Towards Resolving Ad-hoc Concept Queries with Table Answers via Multi-source Data Mining:

(Funded by US National Science Foundation, $499K; PI: Huan Sun)

Users often issue queries about certain concepts to gather information and make decisions. The concepts concerned in such queries are usually ad-hoc and less likely to be directly covered in a predefined schema. An ideal response to the query would be a table with entities belonging to the queried concept as the rows and relevant attributes being the columns. However, in most cases, no such tables are readily available, and users have to collect relevant information by themselves, which is a painful process, especially when users are exploring unfamiliar concepts and do not know what information is critical for their decision making. This project builds the first-of-its-kind framework to resolve ad-hoc concept queries with table answers to save users tremendous efforts on information gathering.
The framework to be developed mines multiple complementary data sources including knowledge bases, texts, and tables, and proposes systematic methods to combine relevant knowledge to solve a specific query. This project has the potential to build a practical and transformative question answering system, by focusing on realistic ad-hoc queries rather than simple encyclopedic questions. It can further guide the construction of specialized question answering systems in various domains including medical, social, education, and management. It will open up a series of work on combining multiple sources based on the query need and in an ad-hoc manner for many other tasks. This is critical in the big data age, when many domains like healthcare have emerging complementary data sources such as texts, databases, tables, and human networks. The project will actively participate in outreach education programs, e.g., those to host underrepresented high school students as summer interns.

Advancing Human and Machine Question Answering via Human-Machine Collaboration:

(Funded by Army Research Office, $499K; PI: Huan Sun)

There are two main channels for question answering (QA): machines and humans.
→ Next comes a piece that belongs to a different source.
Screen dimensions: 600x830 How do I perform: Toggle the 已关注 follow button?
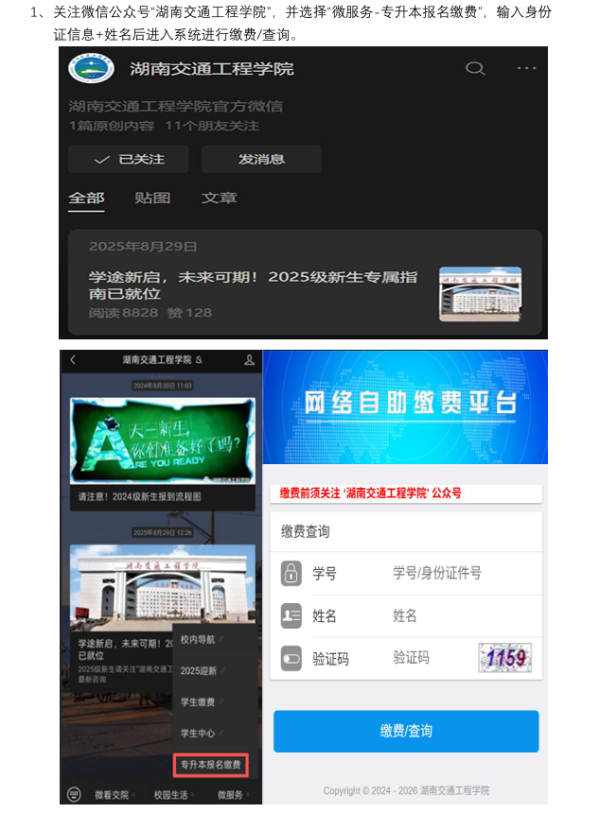[128, 159]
Both QA channels have made remarkable advancement recently and are now pervasive in our daily life. However, they still have their respective limitations. In this proposal, we observe that the respective limitations of cutting-edge human and machine QA systems can be largely remedied by the other, and develop novel human-machine collaboration mechanisms to combine human and machine intelligence for question answering.

Unlocking Clinical Text in EMR by Query Refinement Using Both Knowledge Bases and Word Embedding:

(Funded by Patient-Centered Outcomes Research Institute; $1060K, PI: Simon Lin, Huan Sun)

Up to 80 percent of the information in electronic medical records (EMRs) is largely inaccessible because it is contained within clinical narratives. These texts document patient concerns, rationales of the clinical decisions, patient-clinician interactions, and other patient-centered information for real-life healthcare cases. They can be extremely useful for improving the processes of clinical decision making, which benefits both clinicians and patients. They also provide highly relevant data and evidence for research planning for patient-centered outcomes and comparative effectiveness research (PCOR/CER) studies. Just like the power of Google-like search engines, allowing researchers and other PCOR/CER stakeholders to directly interact with EMR texts based on their own interests is invaluable. In particular, the project team will develop a novel framework to generate clinical query refinements and categorize them based on their predicted relationships to the original user query, by employing two techniques, word embedding and knowledge bases, to fill the methodology gap. In addition, the project team will implement the new framework with an interactive interface to create a new and powerful EMR text search engine called QREK (i.e., Query Refinement with word Embedding and Knowledge Bases). Existing EMR text search engines usually automatically extend user queries using knowledge bases in order to enhance search performance. In comparison, QREK can interactively address the vocabulary issue by suggesting related phrases mined from EMR texts, organizing and presenting them under meaningful and easy-to-understand categories, and engaging users for their selections. QREK will be formally tested using PCOR/CER use cases co-developed with advisory panel members, such as queries about obesity, neurorehabilitation, and appendicitis.